Indeed, Btrfs is uniquely capable and important. It has lightweight snapshots of directory trees, and fully supports NFS exports and kernel namespaces, so it can easily solve technical problems that currently can't be easily solved using ZFS or other filesystems. Btrfs is also used now for ChromeOS's Crostini Linux application container.
It was never emphasized, and probably rarely used by their customers. Prior RHEL release used ext4, then xfs by default. People who run RHEL don't want to think about what filesystem to use. They want standard, stable, reliable -- not dozens of options and features.
When you're pushing the container stuff, Btrfs becomes extraordinarily valuable. Being able to snapshot a base thing and then layer on top, and do trivial rebasing, as well as cheap replication of container volumes is _very_ useful.
On my Fedora and EL7 systems, I use Btrfs for the OS and for my containers for those purposes. It's awesome.
Slight correction: we use btrfs for the disk image backing the user's crostini state only. The rest of Chrome OS, and the crostini VM rootfs, still use ext4.
Testing the limits :-) It's interesting because it shows you how things scale, and that information is useful even for normal-but-large filesystems. I've submitted a talk about this to FOSDEM next year.
Do they include other file systems which can provide data checksums? The linked stratis doesn't seem to have that feature, did they patch the underlying XFS? There don't seem to be that many filesystems with that capability yet:
I guess it depends on what Btrfs features you are using. I remember SUSE who are using Btrfs as a root fs in the enterprise distro restricting its use to a subset they consider stable.

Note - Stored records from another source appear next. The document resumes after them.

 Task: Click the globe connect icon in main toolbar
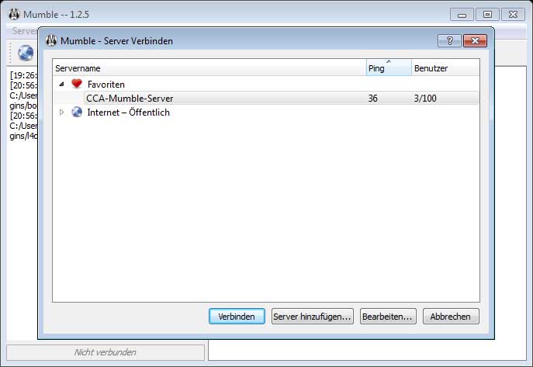(x=26, y=53)
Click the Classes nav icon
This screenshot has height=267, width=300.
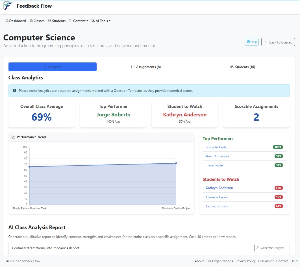coord(30,21)
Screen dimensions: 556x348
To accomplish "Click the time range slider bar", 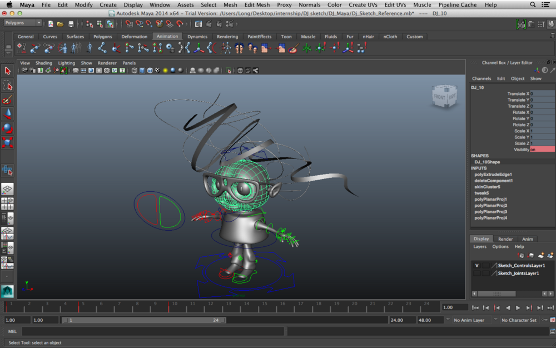I will (x=143, y=320).
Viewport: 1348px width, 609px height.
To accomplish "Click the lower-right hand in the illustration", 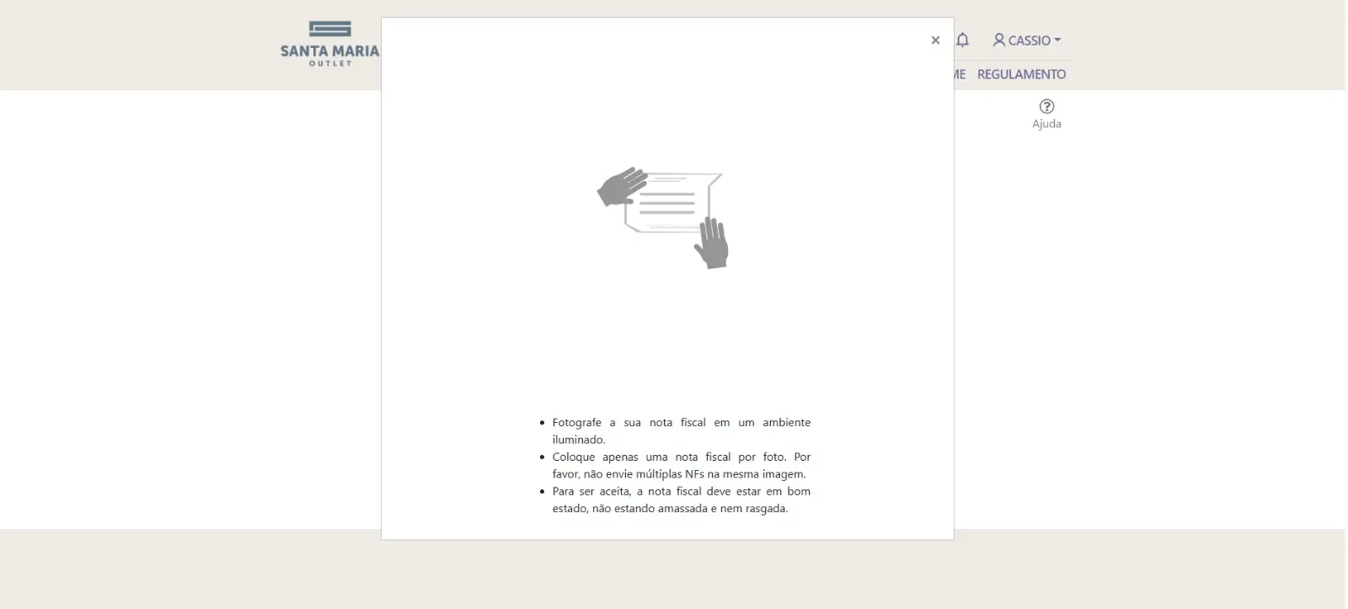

On the Btrfs status page https://btrfs.wiki.kernel.org/index.php/Status you can see that the developers themselves consider several features "mostly ok", which is probably not an assessment most filesystem users will find reassuring.

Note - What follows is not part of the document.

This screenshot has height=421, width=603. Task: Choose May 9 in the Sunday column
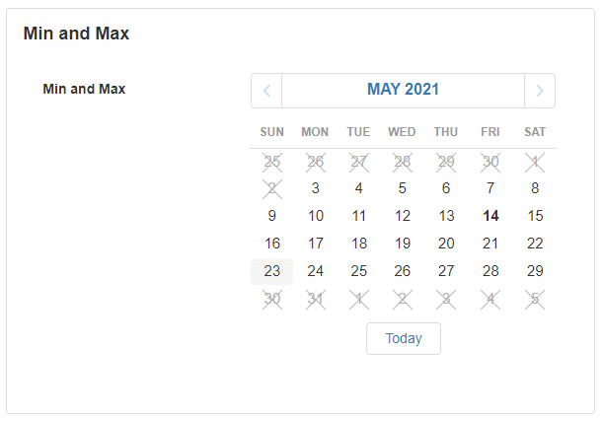pos(272,216)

I use subvolumes, snapshots, and send/recv functionality for cheap replication of data. Sometimes even on RAIDed disks!
There are only two file systems with that feature set today: Btrfs and ZFS. I personally prefer Btrfs because it's way more flexible and shipped with the Linux kernel.

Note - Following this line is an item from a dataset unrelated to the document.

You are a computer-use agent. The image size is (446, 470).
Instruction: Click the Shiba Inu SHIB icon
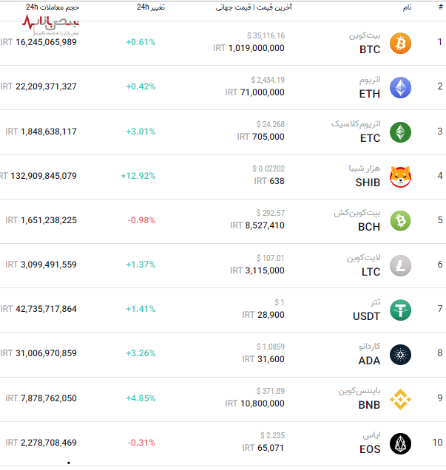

As far as I know VDO only provides compression and deduplication. So no snapshots like in Btrfs and ZFS, although you can use LVM snapshots. Also no RAID features.
Interesting takeaways for me: They still use yum (instead of dnf) for managing packages, and default to nftables as the firewalld backend, while even Fedora (afaik) is still using iptables.
You can type either ‘yum’ or ‘dnf’, but they decided to keep ‘yum’ to avoid a lot of scripts/documentation from breaking. ‘yum’ is a compatibility layer over dnf that keeps the old command line syntax but uses the fast depsolver, weak dependencies and other new features from dnf.
Later versions of Python will be supplied as modules. So will Python 2. They are parallel installable with "system-python" which remains at 3.6 for the lifetime of RHEL 8. (Note that in general modules are not parallel installable, but in this one case it is).
As a module will it have as many libraries available as the system Python? For example does it come with scipy packages, twisted, pyserial, xlrd/xlwt/openpyxl, gobject (for GTK+ apps), etc?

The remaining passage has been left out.